### Collected data entries
"""

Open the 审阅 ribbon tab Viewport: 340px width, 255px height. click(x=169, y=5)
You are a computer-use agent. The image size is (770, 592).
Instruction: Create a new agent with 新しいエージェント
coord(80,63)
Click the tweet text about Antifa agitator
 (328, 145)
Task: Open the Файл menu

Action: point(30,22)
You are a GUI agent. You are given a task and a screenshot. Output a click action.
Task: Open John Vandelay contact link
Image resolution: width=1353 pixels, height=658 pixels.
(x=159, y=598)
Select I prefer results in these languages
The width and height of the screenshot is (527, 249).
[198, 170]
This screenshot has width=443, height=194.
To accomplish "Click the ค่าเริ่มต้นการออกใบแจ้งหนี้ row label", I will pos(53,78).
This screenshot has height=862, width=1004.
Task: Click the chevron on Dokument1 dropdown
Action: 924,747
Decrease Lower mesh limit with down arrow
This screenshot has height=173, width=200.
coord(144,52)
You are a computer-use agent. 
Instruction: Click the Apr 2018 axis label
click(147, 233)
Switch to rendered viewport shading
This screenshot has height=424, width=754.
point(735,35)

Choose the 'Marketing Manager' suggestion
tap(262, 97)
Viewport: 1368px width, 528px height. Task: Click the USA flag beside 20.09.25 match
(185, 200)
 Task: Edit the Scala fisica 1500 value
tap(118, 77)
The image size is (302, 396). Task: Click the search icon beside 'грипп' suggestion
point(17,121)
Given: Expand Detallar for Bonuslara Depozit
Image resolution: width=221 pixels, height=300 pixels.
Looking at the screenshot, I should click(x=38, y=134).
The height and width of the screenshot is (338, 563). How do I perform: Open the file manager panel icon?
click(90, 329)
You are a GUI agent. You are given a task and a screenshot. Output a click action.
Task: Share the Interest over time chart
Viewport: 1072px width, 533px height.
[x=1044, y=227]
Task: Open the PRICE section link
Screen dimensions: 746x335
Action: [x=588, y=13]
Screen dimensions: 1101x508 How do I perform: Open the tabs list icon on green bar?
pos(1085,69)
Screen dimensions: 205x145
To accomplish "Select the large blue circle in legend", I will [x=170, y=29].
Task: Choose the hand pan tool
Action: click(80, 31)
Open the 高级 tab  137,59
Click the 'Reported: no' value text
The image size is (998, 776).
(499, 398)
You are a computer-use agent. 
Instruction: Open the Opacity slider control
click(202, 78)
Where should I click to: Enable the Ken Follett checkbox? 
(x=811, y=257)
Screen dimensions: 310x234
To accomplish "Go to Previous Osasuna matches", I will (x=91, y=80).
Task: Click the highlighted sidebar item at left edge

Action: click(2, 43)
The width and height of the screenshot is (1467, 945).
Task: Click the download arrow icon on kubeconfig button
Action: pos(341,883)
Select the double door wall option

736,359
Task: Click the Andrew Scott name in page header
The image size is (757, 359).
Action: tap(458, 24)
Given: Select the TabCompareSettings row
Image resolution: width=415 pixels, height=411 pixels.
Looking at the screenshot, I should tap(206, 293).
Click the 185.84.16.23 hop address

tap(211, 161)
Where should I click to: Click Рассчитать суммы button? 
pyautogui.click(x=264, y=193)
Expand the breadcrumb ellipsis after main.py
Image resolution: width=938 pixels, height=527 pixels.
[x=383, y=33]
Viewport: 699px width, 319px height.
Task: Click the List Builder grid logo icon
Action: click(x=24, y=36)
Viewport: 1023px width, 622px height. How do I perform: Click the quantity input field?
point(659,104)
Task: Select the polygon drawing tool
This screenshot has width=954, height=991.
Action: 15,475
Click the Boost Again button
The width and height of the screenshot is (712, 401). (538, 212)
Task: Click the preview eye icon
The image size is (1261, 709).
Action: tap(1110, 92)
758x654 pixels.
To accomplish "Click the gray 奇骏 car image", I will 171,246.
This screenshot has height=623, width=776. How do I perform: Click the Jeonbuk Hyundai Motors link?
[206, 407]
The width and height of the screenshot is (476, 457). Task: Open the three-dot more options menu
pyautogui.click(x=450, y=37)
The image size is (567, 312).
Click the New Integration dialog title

"""

Locate each line in the items above that contains the word "with", and copy those lines in full.

Instruction: Create a new agent with 新しいエージェント
Decrease Lower mesh limit with down arrow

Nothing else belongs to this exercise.